Nada disso, repita-se, precisa de mais legislação. Além do arcabouço legal ambiental em vigor, a responsabilidade civil — contratual e extracontratual —, alinhada à boa-fé são mais do que suficientes para coibir o comportamento oportunista. As indenizações a serem pagas pelas empresas que não alinharem discurso e prática, em conjunto com a exposição decorrente das decisões judicias que reconheçam isso, têm a capacidade de desestimular os oportunistas.

Além da responsabilidade civil em geral, os administradores também poderão ser responsabilizados pessoalmente pelas práticas dissociadas dos atos, pois isso implicará em violação aos deveres fiduciários. Mais uma razão para ter muito cuidado com a tentação dos ganhos rápidos que vêm no lastro da hipocrisia, e para gastar um tempo de qualidade na escolha de onde se colocar o ESG nas estruturas corporativas.

Esses pontos, inclusive, serão o oxigênio e os limites para o próprio modelo ESG. As promessas e compromissos precisarão ser factíveis. Não é possível vender, para os consumidores e o mercado, um comportamento impossível que acabe impactando os custos de produção e inviabilizando a atividade empresarial com lucro para os acionistas. O discurso ESG deve ser real, e, com isso, limitar o marketing para evitar a propaganda enganosa diante da espetacularização.

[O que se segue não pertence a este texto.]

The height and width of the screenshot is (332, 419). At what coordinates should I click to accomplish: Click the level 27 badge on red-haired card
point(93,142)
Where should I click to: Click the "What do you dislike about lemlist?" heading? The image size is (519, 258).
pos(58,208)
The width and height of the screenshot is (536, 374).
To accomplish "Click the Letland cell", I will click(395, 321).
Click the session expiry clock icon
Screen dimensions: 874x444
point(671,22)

Para variar, o equilíbrio é o ponto chave da questão. Recentemente, Fabio Alperowitch — que é um ativista ESG brasileiro seríssimo — publicou um artigo bem pessimista no LinkedIn. Eu prefiro um olhar mais otimista. Não penso em o "tudo ou nada". Com a devida vênia do expert, acho não dá para defender ESG em detrimento dos acionistas. Mas, da mesma forma, não dá para pregar maximização de resultados em detrimento de ética, sociedade, meio ambiente e governança. O segredo está no meio termo. Há necessidade de compromise de ambos os lados — ninguém poderá ganhar tudo. É crucial que haja uma perspectiva negocial colaborativa, evitando que as partes envolvidas saiam como vencedores ou perdedores. Sem isso, a agenda não avança pois ficará travada em egos e emoções.

ESG é papo sério. Não é elemento mágico de criatividade para os departamentos de vendas. Nem, muito menos, palco para extremismos. Trata-se de um compromisso firme das empresas com valores importantes para a sociedade. Algo intimamente relacionado à ética corporativa. Usar de forma irresponsável — sem respaldo em práticas efetivas — conduzirá a responsabilidades para os gestores, inclusive no que se refere aos deveres fiduciários. Os danos que o greenwashing pode causar à reputação das empresas, impactando seus resultados, podem ser enormes. ESG, portanto, exige parcimônia, seriedade, cuidado e muita responsabilidade. Menos luzes, flashes e fireworks e mais comedimento, austeridade e moderação.